> _Text under study_:
● ● ●
Interview Follow-ups

Q1: How does the Visitor pattern relate to the Open/Closed Principle?

A: It applies OCP asymmetrically. The design is open for new operations (add a visitor) and closed for modification of elements. However, it violates OCP in the other dimension - adding a new element type requires modifying all existing visitors. This makes it ideal when the element hierarchy is stable but operations change frequently.

Q2: Can you implement Visitor without modifying the element classes (no accept() method)?

A: Yes, but you lose type-safe double dispatch. Alternatives include:

  • Reflection-based dispatch: Use runtime type inspection to select the correct visit method. Languages like Python/Ruby do this naturally with dynamic dispatch.
  • Pattern matching: Languages with sealed classes and pattern matching (Kotlin when, Scala match) achieve the same effect without the accept/visit ceremony.
  • Extension methods + type checks: Less elegant but avoids modifying elements.

Q3: How would you handle a visitor that needs to return different types for different elements?

A: Use a generic visitor interface: Visitor<R> with methods returning R. Each accept() also returns R. For heterogeneous return types, use a wrapper type or union. In practice, many visitors accumulate results in internal state rather than returning from visit methods.
● ● ●
> _Questions to answer_:
(a) List the alternatives that the interview follow-ups give for implementing Visitor without an accept() method.
(b) Reproduce word for word the passage of the interview follow-ups starting with "Q3: How would" and going on through "from visit methods.".
(c) According to the interview follow-ups, when is the Visitor pattern ideal?
The records that come next are separate material and are not connected to the interview follow-ups.

[Collected data entries]
● ● ●
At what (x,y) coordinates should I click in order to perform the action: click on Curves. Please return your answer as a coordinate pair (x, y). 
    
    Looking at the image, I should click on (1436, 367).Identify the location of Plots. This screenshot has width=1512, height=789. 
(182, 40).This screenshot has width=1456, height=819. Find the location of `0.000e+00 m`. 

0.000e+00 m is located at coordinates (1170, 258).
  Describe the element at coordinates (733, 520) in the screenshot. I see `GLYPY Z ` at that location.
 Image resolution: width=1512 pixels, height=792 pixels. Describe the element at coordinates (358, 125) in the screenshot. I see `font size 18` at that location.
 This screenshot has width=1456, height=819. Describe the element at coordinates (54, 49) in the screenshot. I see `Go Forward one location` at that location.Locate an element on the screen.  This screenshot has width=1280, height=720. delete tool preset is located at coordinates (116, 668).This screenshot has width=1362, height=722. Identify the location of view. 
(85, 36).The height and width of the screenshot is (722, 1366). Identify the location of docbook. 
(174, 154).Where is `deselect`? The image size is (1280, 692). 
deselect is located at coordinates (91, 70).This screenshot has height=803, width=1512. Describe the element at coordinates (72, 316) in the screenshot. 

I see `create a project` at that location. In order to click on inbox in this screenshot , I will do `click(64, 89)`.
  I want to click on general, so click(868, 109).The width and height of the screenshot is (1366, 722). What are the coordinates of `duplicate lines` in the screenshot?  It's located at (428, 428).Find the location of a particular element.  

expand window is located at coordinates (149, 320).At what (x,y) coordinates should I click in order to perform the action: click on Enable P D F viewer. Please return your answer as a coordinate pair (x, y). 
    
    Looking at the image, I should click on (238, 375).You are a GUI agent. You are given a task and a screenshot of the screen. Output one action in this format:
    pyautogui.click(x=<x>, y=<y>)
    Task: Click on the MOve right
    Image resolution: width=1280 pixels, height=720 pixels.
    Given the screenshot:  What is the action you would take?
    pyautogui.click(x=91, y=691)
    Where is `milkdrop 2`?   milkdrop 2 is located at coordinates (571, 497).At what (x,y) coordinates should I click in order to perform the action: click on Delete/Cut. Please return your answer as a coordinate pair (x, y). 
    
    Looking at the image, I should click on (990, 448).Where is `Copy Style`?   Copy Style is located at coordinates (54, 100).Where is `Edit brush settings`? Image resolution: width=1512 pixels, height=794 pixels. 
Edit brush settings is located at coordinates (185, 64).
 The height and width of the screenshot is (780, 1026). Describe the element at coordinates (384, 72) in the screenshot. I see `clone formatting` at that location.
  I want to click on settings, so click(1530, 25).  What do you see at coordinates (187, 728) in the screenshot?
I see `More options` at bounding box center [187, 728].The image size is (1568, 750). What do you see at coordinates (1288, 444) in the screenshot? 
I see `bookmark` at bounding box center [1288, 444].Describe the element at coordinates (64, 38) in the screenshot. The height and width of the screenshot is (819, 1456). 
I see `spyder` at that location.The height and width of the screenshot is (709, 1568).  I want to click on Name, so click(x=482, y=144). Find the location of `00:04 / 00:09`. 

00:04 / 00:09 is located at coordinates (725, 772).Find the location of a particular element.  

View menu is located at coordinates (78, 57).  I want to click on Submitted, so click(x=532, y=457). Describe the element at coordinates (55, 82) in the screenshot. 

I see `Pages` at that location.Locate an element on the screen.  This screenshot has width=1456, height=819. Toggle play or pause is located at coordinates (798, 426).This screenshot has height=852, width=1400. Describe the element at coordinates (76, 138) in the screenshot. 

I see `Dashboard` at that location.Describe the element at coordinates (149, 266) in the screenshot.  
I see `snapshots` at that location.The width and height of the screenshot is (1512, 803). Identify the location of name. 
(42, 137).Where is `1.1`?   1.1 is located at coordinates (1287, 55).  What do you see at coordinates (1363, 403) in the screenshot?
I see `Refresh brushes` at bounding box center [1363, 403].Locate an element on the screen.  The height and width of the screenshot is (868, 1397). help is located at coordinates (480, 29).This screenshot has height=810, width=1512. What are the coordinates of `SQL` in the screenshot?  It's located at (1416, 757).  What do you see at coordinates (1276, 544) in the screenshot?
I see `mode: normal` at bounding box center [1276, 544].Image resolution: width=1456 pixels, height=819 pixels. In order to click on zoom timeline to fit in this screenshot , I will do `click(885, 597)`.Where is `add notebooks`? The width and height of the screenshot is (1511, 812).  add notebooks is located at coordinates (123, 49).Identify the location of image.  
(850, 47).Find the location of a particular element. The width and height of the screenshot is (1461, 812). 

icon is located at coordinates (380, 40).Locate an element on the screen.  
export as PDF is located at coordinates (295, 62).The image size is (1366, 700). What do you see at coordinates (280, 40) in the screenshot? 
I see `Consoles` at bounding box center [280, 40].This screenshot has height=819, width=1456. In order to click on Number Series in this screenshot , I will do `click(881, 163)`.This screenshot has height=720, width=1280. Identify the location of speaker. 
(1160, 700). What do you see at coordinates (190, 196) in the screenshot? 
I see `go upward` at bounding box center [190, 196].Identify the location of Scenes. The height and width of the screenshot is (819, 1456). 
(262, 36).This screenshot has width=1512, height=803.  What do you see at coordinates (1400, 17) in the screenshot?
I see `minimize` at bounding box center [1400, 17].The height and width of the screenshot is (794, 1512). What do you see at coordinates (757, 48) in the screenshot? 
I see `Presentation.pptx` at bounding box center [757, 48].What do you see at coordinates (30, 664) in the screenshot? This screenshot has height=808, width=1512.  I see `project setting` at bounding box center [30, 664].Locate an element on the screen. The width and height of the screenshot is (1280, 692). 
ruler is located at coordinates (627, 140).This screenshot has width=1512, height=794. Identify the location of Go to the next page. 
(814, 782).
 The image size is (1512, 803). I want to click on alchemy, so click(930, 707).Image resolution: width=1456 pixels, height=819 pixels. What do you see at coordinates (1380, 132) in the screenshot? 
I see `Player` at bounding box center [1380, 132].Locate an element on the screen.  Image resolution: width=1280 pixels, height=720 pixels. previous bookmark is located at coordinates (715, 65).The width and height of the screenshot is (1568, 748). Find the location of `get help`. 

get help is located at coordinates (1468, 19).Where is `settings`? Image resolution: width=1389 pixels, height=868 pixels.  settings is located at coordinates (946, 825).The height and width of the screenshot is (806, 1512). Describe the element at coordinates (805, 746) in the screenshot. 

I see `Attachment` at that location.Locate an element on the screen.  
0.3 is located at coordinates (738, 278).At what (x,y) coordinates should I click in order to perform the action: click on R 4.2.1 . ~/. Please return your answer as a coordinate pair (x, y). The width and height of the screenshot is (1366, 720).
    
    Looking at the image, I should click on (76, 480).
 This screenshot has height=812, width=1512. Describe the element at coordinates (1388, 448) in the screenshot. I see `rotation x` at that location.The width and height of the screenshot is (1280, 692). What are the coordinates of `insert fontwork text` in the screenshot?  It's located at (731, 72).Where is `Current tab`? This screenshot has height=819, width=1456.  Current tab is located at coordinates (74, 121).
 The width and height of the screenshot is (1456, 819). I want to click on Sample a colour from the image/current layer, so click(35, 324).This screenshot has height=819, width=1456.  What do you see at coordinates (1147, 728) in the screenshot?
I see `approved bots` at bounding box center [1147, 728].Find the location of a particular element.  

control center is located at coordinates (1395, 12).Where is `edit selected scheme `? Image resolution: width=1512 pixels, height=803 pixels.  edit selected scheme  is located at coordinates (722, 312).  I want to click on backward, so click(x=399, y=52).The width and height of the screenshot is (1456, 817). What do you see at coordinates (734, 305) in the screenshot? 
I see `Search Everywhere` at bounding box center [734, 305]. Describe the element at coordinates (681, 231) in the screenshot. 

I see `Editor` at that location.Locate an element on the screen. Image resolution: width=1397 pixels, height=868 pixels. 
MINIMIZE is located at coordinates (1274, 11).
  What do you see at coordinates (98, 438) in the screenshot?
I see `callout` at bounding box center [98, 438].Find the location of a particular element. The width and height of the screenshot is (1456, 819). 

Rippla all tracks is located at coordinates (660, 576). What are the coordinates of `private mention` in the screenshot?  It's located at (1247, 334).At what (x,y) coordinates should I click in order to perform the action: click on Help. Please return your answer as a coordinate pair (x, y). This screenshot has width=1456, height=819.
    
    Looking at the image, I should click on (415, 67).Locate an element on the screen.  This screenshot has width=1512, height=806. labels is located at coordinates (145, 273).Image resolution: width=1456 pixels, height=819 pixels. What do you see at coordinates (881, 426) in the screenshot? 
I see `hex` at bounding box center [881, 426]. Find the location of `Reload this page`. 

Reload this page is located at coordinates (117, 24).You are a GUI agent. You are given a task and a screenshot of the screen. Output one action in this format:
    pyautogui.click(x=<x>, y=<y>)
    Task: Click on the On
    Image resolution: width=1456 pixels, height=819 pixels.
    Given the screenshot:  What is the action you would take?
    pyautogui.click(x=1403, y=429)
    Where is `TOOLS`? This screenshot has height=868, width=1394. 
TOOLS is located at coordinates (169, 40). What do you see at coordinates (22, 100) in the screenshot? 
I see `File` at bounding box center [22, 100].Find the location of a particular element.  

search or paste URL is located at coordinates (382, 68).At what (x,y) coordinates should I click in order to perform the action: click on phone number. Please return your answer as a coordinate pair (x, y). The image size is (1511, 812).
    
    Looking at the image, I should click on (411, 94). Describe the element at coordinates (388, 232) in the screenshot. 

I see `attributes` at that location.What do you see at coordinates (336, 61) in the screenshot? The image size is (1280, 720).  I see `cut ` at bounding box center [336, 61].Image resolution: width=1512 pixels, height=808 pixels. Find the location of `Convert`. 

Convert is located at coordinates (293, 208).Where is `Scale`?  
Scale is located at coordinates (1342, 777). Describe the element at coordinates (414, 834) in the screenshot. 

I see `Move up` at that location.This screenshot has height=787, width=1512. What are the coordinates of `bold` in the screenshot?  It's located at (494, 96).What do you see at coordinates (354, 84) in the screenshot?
● ● ●
> _Results of the tasks_:
(a) Reflection-based dispatch, pattern matching, and extension methods + type checks.

(b)
Q3: How would you handle a visitor that needs to return different types for different elements?

A: Use a generic visitor interface: Visitor<R> with methods returning R. Each accept() also returns R. For heterogeneous return types, use a wrapper type or union. In practice, many visitors accumulate results in internal state rather than returning from visit methods.

(c) When the element hierarchy is stable but operations change frequently.